08/12/2008
Too much case-of-the-week and not enough premise-plot-time make this great show bland.
Saving Grace is a series about a jaded Oklahoma detective named Grace Hanadarko (Holly Hunter) who gets a “last chance angel” named Earl (Leon Rippy) assigned to her so she can get her act together. They meet one night when Grace is driving drunk and runs over a convicted felon named Leon Cooley (Bokeem Woodbine) and she slurringly asks for help. Earl appears behind her and has to jump through hoops to prove to Grace (a lapsed Catholic) that he actually is an angel.
As the season continues, Grace is constantly questioning the validity of Earl’s angel-ness and why God would be interested in her. Ever the detective, she collects Earl’s tobacco spit, a taco, a whittled duck, etc. And brings them to her childhood friend Rhetta (Laura San Giacomo) who also happens to be a crime lab scientist. Together, the two women try to figure out what Earl is and what his litter of clues mean.
All this happens over the course of the series with interludes into Grace’s family, crime solving by Grace and her fellow detectives, and more references to the Oklahoma City bombing than you could shake a collapsing Twin Tower at. The real meat of the series is the fantasy/angel element. Other than the scenarios listed above, the only other thing that happens in the show is Grace sleeping with guys. Like a lot of guys. Like it’s actually a major plot point. At one point, a defense attorney parades a lineup of her hook-ups into the station house in an attempt to intimidate her and it gets really, really crowded.
Actress/producer Holly Hunter (Raising Arizona, The Incredibles) is always petite, but in Saving Grace she looks underfed. A shame since we get to see her half-naked a lot. And I mean a lot. Reread the preceding paragraph, bunkies. As usual, I enjoyed Hunters acting. It may be because I am a native born Texan, but give me a cute chick (even one pushing fifty) with a southern drawl and I’m sucked in. Her crooked little mouth is just a bonus. But I digress.

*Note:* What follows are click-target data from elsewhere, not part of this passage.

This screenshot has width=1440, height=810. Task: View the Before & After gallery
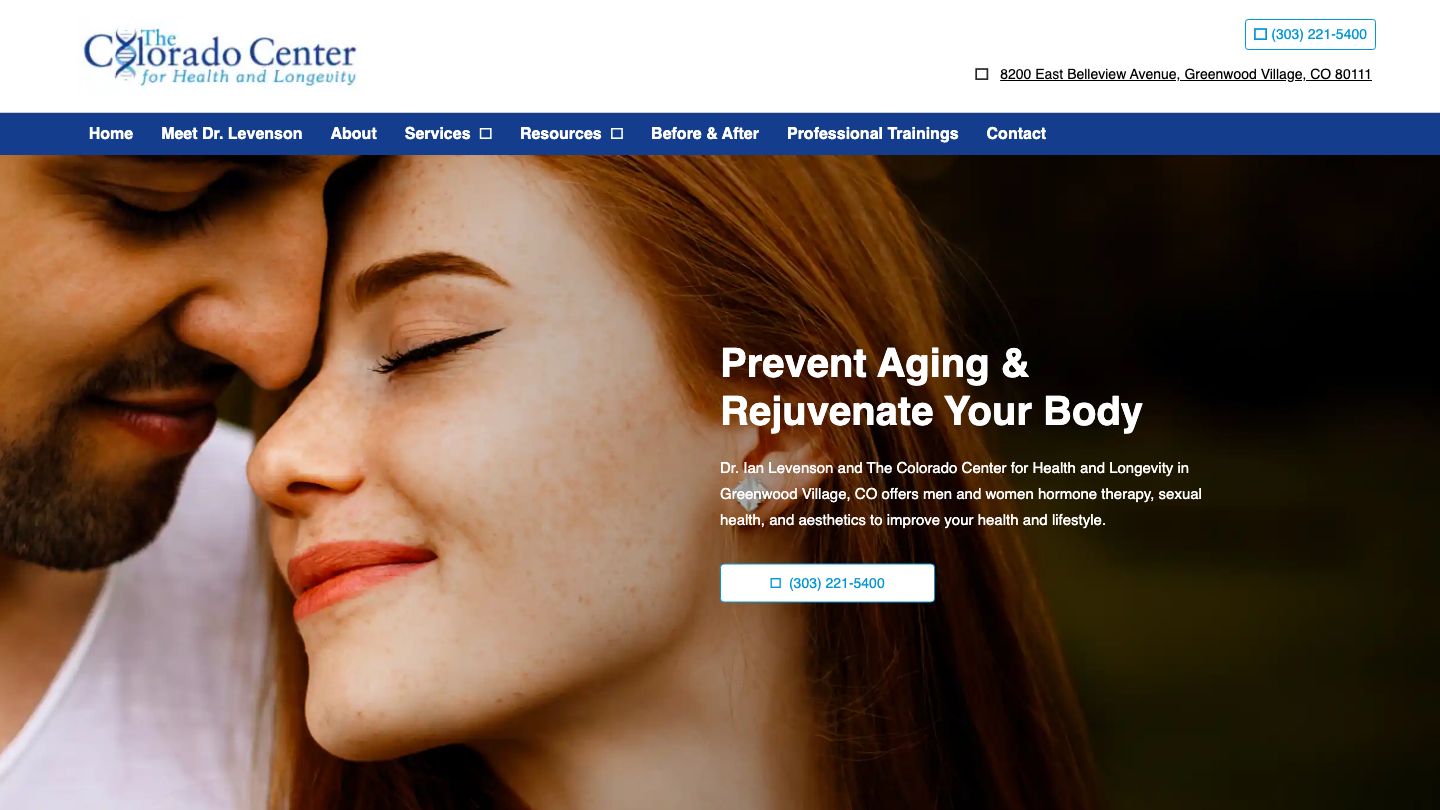[x=705, y=133]
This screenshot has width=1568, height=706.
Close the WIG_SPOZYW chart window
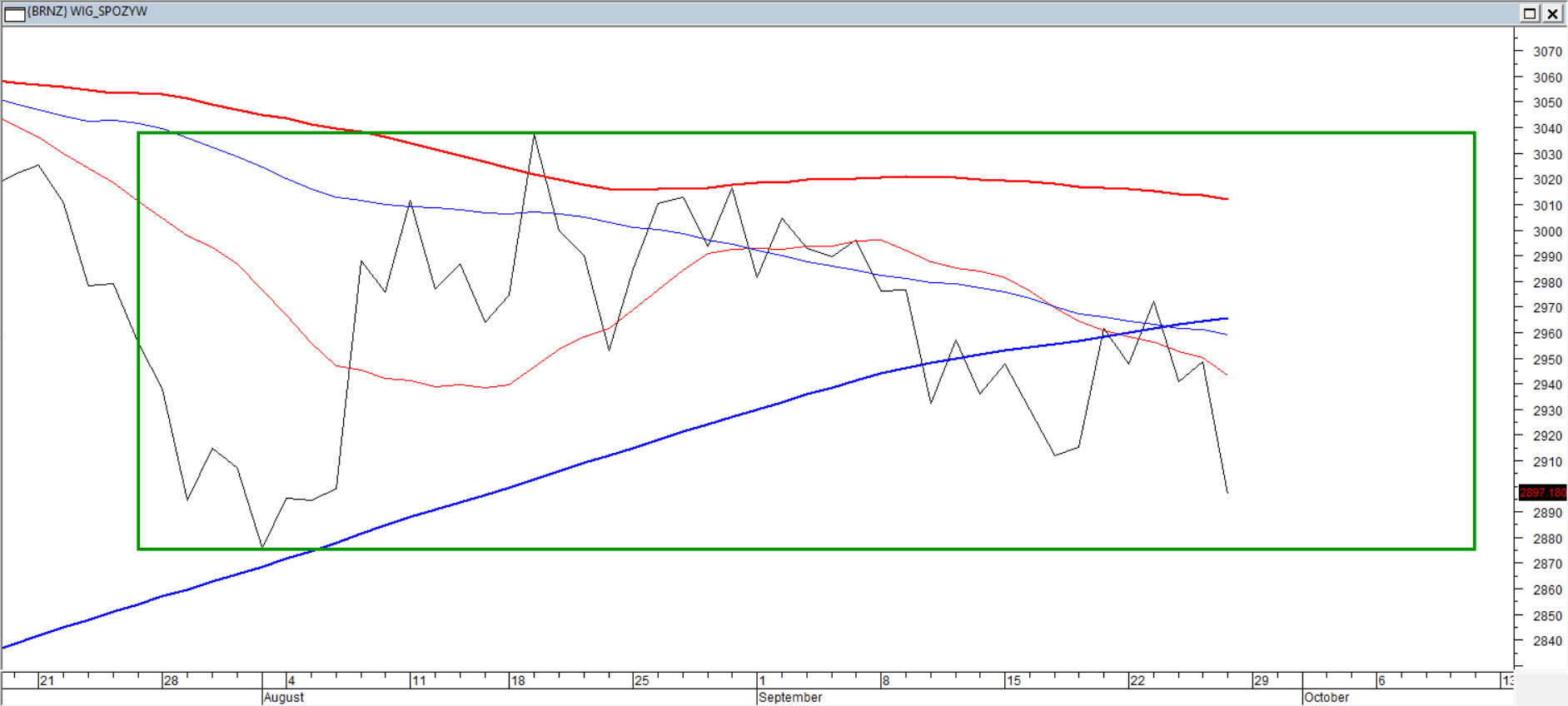pyautogui.click(x=1553, y=13)
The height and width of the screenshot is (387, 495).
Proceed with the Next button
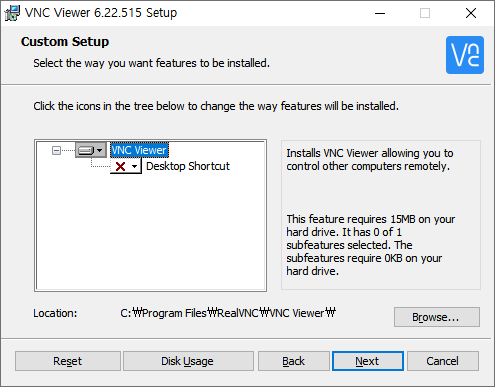368,361
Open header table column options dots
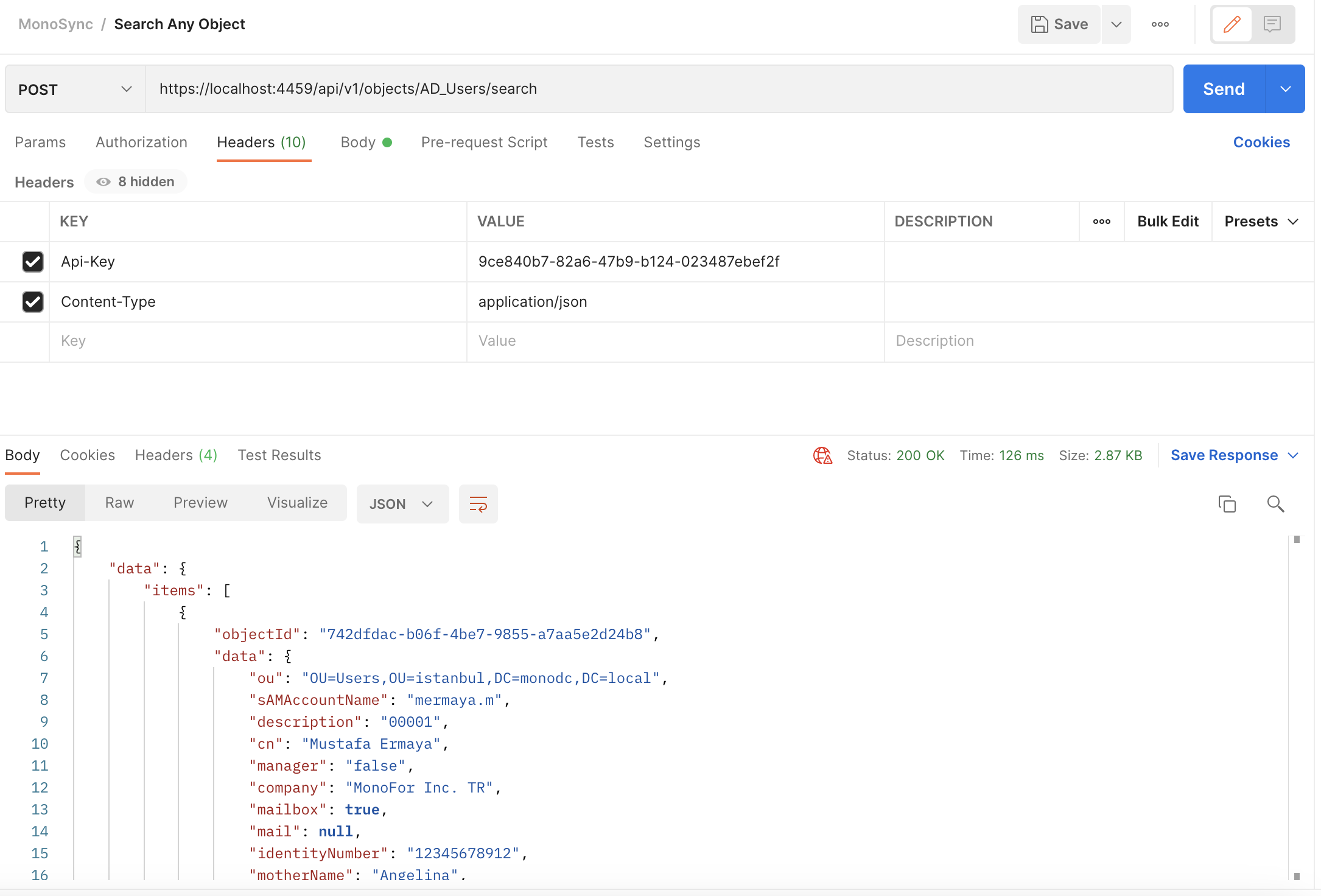This screenshot has height=896, width=1321. click(x=1101, y=222)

Obvious comparisons to previous TV series come to mind with this premise. But Roma Downey and Della Reese (Touched by an Angel) or Michael Landon (Highway to Heaven) have nothing on old Earl. And it’s great that Leon Rippy (Deadwood) finally gets the screen time he deserves. A great character actor, Rippy is totally likeable as the rigid but jovial angel Earl. And his obsessions and attitudes are so human, sometimes he just seems like that old-timer who hangs out at bars and likes to let fellow patrons know what he thinks whether they asked him or not.
Laura San Giacomo (Just Shoot Me) affects a pretty believable southern accent. Her Rhetta is the most likeable character in the police station. The other detectives spend so much time horsing around and playing jokes on each other, it’s hard to believe they get any work done at all. Grace’s dog is pretty likeable, too and goes alternately by Gus, Gussy, Gusman, and Big-Head-Gus-Head (the last one being my favorite).
One thing that struck me odd was the amount of times the characters said, “shit”. Now I didn’t watch the show when it aired on TNT, so I don’t know if “shit” made it out on the air as part of basic cable’s current trend of pushing the content boundary, but at points it seemed forced. Kind of like, “Hey, audience. We talk just like real people. Shit yeah we do!” Don’t get me wrong, I curse like a sailor on shore leave and shit, but still it just seemed awkward.
And you know, I think I can let the whole scene of line-dancing slide, but what was with all the Texas bashing? Do Oklahomans have that much of inferiority complex that they have to keep slinging insults at the one Texan cop? And there’s one scene where Grace says how beautiful Oklahoma is, when you can clearly see from the shot she’s in how ugly it is. Just sad. (Frickin’ Okies!) Okay. Got that out of my system.
As for extras, there are plenty. Funny and informative commentary from creator Nancy Miller is the only one that doesn’t seem like it was made as a promotional tool, though. The promo pieces are mostly part of TNT’s “We Know Drama” campaign – Behind the Drama w/Holly Hunter, an Everlast video (he does the theme song), behind-the-scenes w/Leon Rippy, a series overview and a 4-minute season one recap. Some are interesting, but repetitive, using similar interviews to pad themselves out and look fluffier.
Nancy Miller (a co-executive producer on The Closer and an executive producer on CSI: Miami) has crafted a show that falls into the somewhat recently cultivated strong-female-main-character-program. Personally, I enjoy this trend. Strong women make great characters, and Grace gives its title character some great lines and a believable personality. It’s just a shame that the main plot is sometimes pushed to the side.
I don’t think I’ll be watching the show when it airs, but I have to admit, the season closer/cliffhanger has me curious to see what happens next. But I can wait for season two to come out on DVD so I can fast-forward through the slow bits and get back to the meat. Season one’s definitely worth a look.